**Requirements:**
Continue the article below about Lucas Pope's Moida Mansion LCD game, starting right after its last sentence.

====== Text passage ======

The reigning Pope of 1-bit mystery games is back with a Halloween treat: a haunted house game you can play in your browser

2 weeks ago 60
Moida Mansion LCD game by Lucas Pope
(Image credit: Lucas Pope)

Lucas Pope, developer of instant classics Return of the Obra Dinn and Papers, Please, may have just made the first LCD game in… decades? Well, except for the other LCD game he made last year to celebrate Papers, Please's 10th anniversary. With two of these things under his belt I'm ready to crown Pope the leading authority on modern browser games designed to replicate toys that ran on 40-year-old 4-bit microcontrollers.

If you grew up in the '80s or '90s, you know the type: cheap "electronic games" like Nintendo's Game & Watch series, or Tiger handheld adaptations of movies like Batman and Robin and The Terminator. Instead of addressable pixels, these liquid crystal displays merely lit up pre-drawn segments of artwork to create the illusion of movement, paired with shrill beeps and boops that barely passed for sound effects. Most of them were terrible!

Anyway, Lucas Pope made one of those as a Halloween surprise, and you can play it for free in your browser right now. Thankfully it is not terrible! Like all of Pope's games, including this year's Playdate treat Mars After Midnight, "electronic liquid crystal game" Moida Mansion does a lot with a little, turning a few very simple button inputs into a surprisingly clever little riff on escape rooms.

====== Material provided ======

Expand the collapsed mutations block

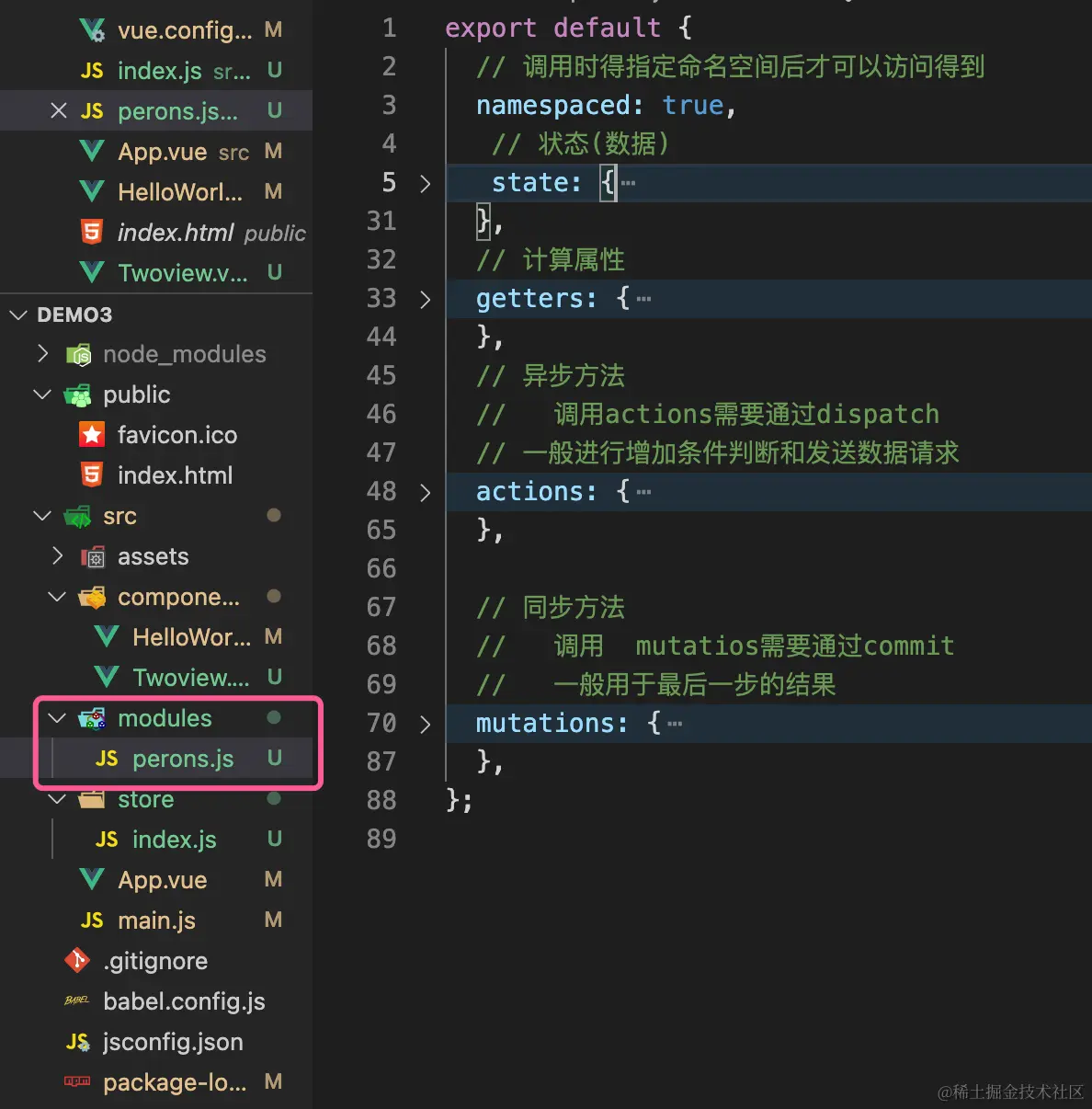point(425,724)
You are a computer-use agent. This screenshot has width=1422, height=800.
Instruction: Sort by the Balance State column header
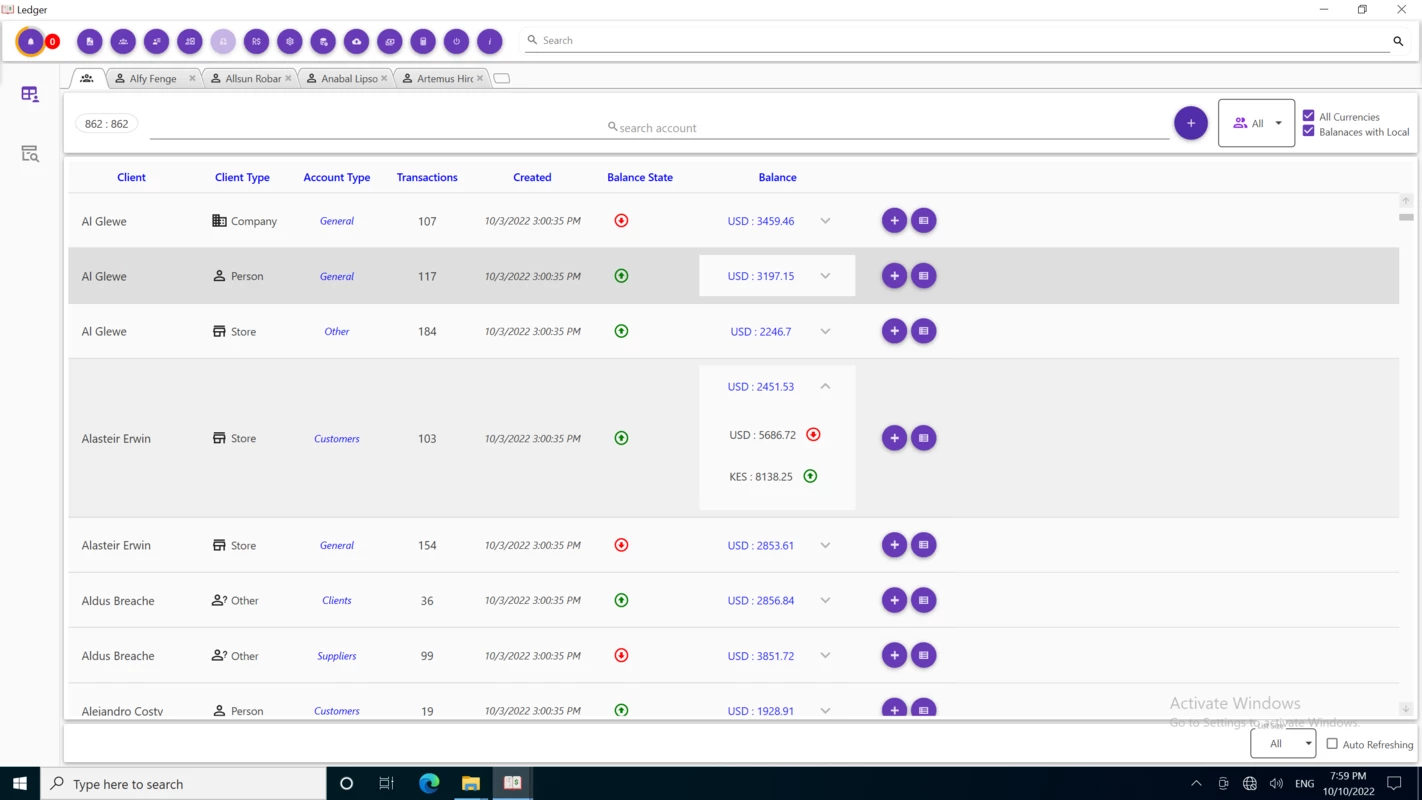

======

**Reply:**
Your friends have gone into Moida Mansion (a place where, reportedly, moida happens) looking for their pet turtle and gone and gotten themselves locked into wardrobes, chests, and secret rooms by a monster. You've got to go from room to room looking for them; tapping a search button lets you cycle through objects in the room to search, which occasionally reveals something useful like a key, a secret code, or a trap door. Searching also draws the attention of the monster, so you've got to scurry off to another room after each attempt.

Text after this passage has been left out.